◆ What you have to do: Are you able to retype all the records below exactly?

*** Opening of Dataset content ***

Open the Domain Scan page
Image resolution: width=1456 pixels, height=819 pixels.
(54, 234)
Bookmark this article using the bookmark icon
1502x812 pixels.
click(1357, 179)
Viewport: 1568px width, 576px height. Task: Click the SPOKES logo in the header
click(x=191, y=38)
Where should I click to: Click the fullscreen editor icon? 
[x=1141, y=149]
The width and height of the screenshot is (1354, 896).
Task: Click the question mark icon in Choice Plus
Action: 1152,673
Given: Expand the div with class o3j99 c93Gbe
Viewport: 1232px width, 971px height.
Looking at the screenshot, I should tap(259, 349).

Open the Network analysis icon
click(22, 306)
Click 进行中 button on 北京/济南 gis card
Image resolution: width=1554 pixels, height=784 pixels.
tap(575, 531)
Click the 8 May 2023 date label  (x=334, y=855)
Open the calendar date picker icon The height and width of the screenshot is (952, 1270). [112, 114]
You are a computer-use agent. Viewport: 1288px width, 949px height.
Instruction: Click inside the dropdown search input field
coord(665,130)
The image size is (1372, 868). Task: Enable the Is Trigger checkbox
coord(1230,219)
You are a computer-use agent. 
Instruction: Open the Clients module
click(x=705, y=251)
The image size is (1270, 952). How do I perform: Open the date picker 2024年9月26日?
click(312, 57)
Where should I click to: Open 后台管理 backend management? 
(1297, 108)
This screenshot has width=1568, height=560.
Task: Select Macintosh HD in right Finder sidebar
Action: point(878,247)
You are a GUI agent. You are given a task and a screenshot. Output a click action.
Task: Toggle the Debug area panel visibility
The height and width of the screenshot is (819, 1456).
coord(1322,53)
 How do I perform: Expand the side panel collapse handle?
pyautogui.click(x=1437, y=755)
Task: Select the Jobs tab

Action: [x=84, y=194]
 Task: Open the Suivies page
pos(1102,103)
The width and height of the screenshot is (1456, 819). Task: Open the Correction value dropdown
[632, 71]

*** Close of Dataset content ***

◆ Task answer:
Open the Domain Scan page
Image resolution: width=1456 pixels, height=819 pixels.
(54, 234)
Bookmark this article using the bookmark icon
1502x812 pixels.
click(1357, 179)
Viewport: 1568px width, 576px height. Task: Click the SPOKES logo in the header
click(x=191, y=38)
Where should I click to: Click the fullscreen editor icon? 
[x=1141, y=149]
The width and height of the screenshot is (1354, 896).
Task: Click the question mark icon in Choice Plus
Action: 1152,673
Given: Expand the div with class o3j99 c93Gbe
Viewport: 1232px width, 971px height.
Looking at the screenshot, I should tap(259, 349).

Open the Network analysis icon
click(22, 306)
Click 进行中 button on 北京/济南 gis card
Image resolution: width=1554 pixels, height=784 pixels.
tap(575, 531)
Click the 8 May 2023 date label  (x=334, y=855)
Open the calendar date picker icon The height and width of the screenshot is (952, 1270). [112, 114]
You are a computer-use agent. Viewport: 1288px width, 949px height.
Instruction: Click inside the dropdown search input field
coord(665,130)
The image size is (1372, 868). Task: Enable the Is Trigger checkbox
coord(1230,219)
You are a computer-use agent. 
Instruction: Open the Clients module
click(x=705, y=251)
The image size is (1270, 952). How do I perform: Open the date picker 2024年9月26日?
click(312, 57)
Where should I click to: Open 后台管理 backend management? 
(1297, 108)
This screenshot has width=1568, height=560.
Task: Select Macintosh HD in right Finder sidebar
Action: point(878,247)
You are a GUI agent. You are given a task and a screenshot. Output a click action.
Task: Toggle the Debug area panel visibility
The height and width of the screenshot is (819, 1456).
coord(1322,53)
 How do I perform: Expand the side panel collapse handle?
pyautogui.click(x=1437, y=755)
Task: Select the Jobs tab

Action: [x=84, y=194]
 Task: Open the Suivies page
pos(1102,103)
The width and height of the screenshot is (1456, 819). Task: Open the Correction value dropdown
[632, 71]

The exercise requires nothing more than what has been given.